> [What you should do]:
Every line in the records below that holds the word "folder" is to be copied.

> [Saved data entries]:
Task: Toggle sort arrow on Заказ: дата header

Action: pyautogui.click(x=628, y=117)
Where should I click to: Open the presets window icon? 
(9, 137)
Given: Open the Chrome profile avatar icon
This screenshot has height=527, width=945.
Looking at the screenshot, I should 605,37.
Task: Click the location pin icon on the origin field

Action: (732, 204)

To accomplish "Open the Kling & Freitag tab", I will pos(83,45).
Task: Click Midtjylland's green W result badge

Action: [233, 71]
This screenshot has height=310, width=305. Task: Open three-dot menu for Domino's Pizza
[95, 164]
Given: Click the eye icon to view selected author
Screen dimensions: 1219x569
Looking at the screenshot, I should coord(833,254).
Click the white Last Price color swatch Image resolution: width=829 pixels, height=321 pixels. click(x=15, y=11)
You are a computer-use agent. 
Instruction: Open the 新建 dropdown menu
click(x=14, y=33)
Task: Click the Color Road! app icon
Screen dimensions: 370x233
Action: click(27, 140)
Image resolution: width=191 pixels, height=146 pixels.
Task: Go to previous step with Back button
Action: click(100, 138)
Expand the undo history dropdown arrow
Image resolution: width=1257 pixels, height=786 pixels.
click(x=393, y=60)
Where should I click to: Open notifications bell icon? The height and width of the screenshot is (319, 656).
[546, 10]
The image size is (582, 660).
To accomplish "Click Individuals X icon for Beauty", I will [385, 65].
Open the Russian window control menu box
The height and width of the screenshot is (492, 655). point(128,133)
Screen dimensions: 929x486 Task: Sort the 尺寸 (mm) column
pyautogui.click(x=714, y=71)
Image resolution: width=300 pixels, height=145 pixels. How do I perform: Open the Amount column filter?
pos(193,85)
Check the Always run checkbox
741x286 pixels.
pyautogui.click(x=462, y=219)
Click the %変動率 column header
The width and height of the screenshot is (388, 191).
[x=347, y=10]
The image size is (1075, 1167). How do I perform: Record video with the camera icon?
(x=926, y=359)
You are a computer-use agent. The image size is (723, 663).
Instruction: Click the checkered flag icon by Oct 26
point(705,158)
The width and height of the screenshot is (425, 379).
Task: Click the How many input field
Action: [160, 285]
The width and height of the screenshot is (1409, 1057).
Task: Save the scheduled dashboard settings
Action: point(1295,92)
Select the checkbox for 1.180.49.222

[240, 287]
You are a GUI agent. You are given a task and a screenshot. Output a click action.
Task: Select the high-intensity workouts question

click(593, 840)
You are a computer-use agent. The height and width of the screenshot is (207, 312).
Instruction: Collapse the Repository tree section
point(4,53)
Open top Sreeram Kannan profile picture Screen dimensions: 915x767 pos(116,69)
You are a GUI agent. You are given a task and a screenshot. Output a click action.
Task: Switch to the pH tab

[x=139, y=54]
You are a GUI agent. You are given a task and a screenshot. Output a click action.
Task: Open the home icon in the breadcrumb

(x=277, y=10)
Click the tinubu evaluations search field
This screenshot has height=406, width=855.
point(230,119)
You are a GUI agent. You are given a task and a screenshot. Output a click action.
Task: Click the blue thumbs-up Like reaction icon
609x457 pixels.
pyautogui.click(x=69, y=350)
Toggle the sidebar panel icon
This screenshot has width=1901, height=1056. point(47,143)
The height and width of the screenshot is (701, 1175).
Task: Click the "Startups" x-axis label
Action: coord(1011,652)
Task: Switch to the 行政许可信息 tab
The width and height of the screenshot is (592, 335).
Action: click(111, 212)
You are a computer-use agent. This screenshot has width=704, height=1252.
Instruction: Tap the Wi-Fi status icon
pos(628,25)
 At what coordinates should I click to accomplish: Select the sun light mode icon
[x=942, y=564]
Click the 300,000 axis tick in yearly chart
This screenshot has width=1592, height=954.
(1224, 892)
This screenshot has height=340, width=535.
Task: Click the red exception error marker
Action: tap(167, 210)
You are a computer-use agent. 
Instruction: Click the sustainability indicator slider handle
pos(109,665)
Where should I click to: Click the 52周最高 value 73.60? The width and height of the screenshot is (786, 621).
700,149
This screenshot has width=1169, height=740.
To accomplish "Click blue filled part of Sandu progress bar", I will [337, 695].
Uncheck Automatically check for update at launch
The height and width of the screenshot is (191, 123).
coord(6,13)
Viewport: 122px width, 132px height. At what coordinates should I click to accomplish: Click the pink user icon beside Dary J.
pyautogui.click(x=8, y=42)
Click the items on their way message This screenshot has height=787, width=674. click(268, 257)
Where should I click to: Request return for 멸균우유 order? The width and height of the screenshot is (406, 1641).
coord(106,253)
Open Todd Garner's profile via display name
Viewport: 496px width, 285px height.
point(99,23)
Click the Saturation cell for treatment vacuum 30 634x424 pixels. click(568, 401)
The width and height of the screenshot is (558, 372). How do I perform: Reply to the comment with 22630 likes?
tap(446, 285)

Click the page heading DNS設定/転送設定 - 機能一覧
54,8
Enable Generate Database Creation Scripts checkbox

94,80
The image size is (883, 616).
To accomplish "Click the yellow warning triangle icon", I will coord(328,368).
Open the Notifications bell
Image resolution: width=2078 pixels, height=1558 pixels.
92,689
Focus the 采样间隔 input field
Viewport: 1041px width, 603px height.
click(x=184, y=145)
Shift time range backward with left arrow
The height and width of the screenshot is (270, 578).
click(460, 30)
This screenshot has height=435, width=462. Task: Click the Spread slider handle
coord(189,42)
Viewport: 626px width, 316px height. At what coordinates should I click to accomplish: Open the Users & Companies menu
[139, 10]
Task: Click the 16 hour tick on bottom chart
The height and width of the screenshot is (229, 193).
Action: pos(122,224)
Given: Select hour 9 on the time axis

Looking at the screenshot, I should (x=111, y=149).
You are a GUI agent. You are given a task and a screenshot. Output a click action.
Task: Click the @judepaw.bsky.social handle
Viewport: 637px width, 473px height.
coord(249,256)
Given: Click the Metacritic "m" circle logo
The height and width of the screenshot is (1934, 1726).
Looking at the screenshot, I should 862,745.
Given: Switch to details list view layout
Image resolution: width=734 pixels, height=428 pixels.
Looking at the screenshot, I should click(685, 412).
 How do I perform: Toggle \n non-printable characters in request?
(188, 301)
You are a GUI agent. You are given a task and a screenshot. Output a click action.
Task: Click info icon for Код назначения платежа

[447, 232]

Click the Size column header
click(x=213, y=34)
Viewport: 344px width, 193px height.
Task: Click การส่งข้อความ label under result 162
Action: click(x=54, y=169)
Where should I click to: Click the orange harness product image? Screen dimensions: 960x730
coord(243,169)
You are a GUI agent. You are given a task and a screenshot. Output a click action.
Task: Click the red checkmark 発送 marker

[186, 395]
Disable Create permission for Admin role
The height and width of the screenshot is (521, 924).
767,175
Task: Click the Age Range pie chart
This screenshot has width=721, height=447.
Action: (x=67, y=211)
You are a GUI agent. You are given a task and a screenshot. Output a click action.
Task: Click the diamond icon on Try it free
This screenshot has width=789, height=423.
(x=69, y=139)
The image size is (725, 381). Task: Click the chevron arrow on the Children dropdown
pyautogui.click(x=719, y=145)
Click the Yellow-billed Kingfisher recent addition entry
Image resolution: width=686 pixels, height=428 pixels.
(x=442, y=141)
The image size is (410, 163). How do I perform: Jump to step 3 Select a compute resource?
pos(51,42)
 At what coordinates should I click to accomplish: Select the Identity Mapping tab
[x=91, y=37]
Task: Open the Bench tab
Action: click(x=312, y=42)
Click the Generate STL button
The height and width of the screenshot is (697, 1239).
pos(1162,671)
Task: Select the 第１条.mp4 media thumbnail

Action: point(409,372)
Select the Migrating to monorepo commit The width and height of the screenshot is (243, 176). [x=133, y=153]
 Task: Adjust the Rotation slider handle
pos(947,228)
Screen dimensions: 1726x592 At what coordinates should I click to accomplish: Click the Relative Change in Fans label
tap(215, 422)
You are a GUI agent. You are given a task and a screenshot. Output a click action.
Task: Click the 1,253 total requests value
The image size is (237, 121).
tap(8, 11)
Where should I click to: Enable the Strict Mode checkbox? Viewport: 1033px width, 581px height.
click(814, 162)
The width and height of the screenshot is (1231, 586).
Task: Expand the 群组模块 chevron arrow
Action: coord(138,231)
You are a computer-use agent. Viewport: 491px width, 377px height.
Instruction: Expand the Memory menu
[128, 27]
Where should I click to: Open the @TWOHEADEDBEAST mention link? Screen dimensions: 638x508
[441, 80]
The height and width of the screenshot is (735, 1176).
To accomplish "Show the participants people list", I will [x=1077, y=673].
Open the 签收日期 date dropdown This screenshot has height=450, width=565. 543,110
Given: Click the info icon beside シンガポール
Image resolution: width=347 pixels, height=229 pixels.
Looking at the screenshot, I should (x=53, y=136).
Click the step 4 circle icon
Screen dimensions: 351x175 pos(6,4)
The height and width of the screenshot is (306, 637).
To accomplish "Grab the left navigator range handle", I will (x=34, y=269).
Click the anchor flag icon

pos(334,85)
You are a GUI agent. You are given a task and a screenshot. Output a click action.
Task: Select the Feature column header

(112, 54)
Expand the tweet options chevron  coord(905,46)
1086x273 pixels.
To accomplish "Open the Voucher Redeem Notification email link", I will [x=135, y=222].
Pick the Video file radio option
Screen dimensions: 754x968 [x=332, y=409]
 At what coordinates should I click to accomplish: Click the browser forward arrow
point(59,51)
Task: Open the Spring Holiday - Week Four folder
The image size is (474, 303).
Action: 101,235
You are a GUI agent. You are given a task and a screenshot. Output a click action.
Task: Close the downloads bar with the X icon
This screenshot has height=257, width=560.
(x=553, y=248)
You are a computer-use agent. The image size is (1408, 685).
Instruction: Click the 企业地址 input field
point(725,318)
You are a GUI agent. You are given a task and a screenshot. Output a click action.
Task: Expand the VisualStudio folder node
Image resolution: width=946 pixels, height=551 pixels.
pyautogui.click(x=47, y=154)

> [Response to this task]:
Task: Open the Spring Holiday - Week Four folder
Task: Expand the VisualStudio folder node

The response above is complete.